I would like us to talk, in schools and more broadly, about the reality of a life of jobs. Unless people are very lucky, they do not go into a career or get a job for life—career-wise, we all live in insecure times in this place. We need to speak about jobs, roles and sectors, and about things changing, to inspire and enable our kids to take the opportunity of education into the world of work and not feel that education and learning happens only in schools, colleges or universities, or that it always has a label, like T-levels or indeed A-levels. Rather, it is absolutely part of working life. Some of us might have been in a very different job five years ago, and we might not even know about the job that we could have in five years’ time.
We need to empower our young people not to think that studying happens purely at school, college or university, but to understand that it is never over and that what they get from a good education—learning and having the confidence to take on new skills and abilities—is what they need to take them into a long-term career. We need to build an agile mindset into our young people. We need to help people to be ready to join the labour market at any age or any stage.

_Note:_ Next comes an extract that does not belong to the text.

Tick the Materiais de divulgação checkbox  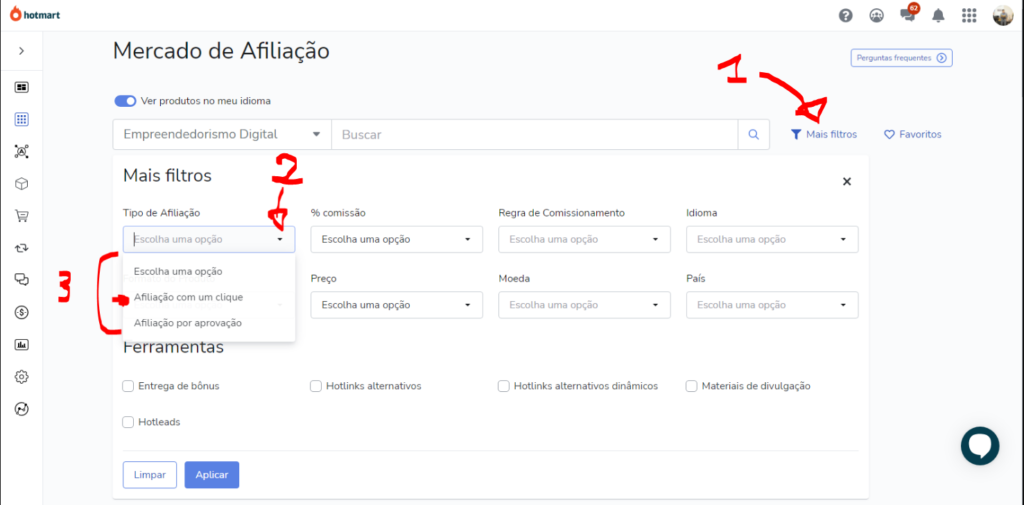[692, 386]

I welcome my hon. Friend the Minister to the Front Bench—it is good to see her there. With my former employment Minister hat on, let me say that we should also absolutely tackle job snobbery. There is no such thing as good or bad work. We have all done jobs that we did not generally enjoy quite so much—they are less lucrative and “valuable” in people’s minds. But let us be honest that during the pandemic we started to understand who and what really meant everything to our lives. Many of those people were performing roles that, coming into the pandemic, we simply did not understand or fully appreciate. The mantra should be ABC—any job, better job, career—because guess what: people are never more attractive than when they are in a job. That is wrong, but it is a fact, because those soft skills and that confidence—I wish I had a penny for every time I heard the word “confidence” when it comes to changing or transitioning roles because of the pandemic—are absolutely key.

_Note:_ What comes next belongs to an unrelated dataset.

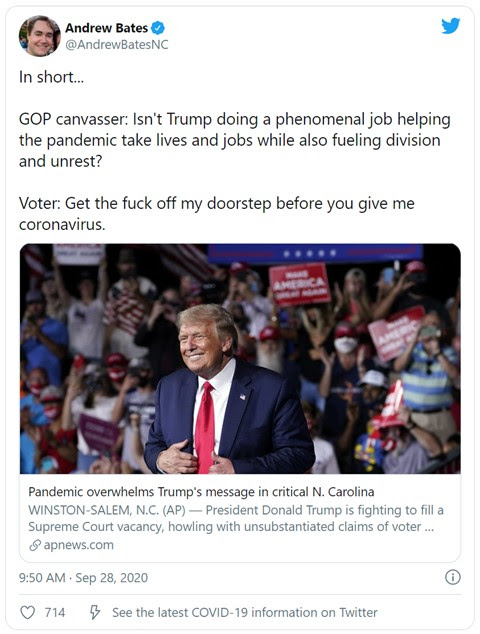Open the info circle icon
480x634 pixels.
[453, 577]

We need to instil that confidence through good careers advice in our schools and allow them to open up and spend time with their local economies. I agree entirely with my hon. Friend the Member for Broadland (Jerome Mayhew) about that. People could live right next to the Cadbury factory or the theatre in Stratford-upon-Avon, but have never been inside. People can feel very locked out, even in their own communities. Schools should not just be unlocking careers or education, but should be unlocking opportunity that is right on the doorstep. No one should need to move to find opportunity.
I totally agree with my hon. Friend that schools should be the ones to give this advice. I raised the issue this morning with the headmaster of Westcliff High School for Boys, which is in my patch, and he said that one size does not fit all. The funding for careers advice must go to schools, because they know their local area and the different opportunities that are available. Does my hon. Friend agree that we absolutely must put schools in charge of this funding and this advice?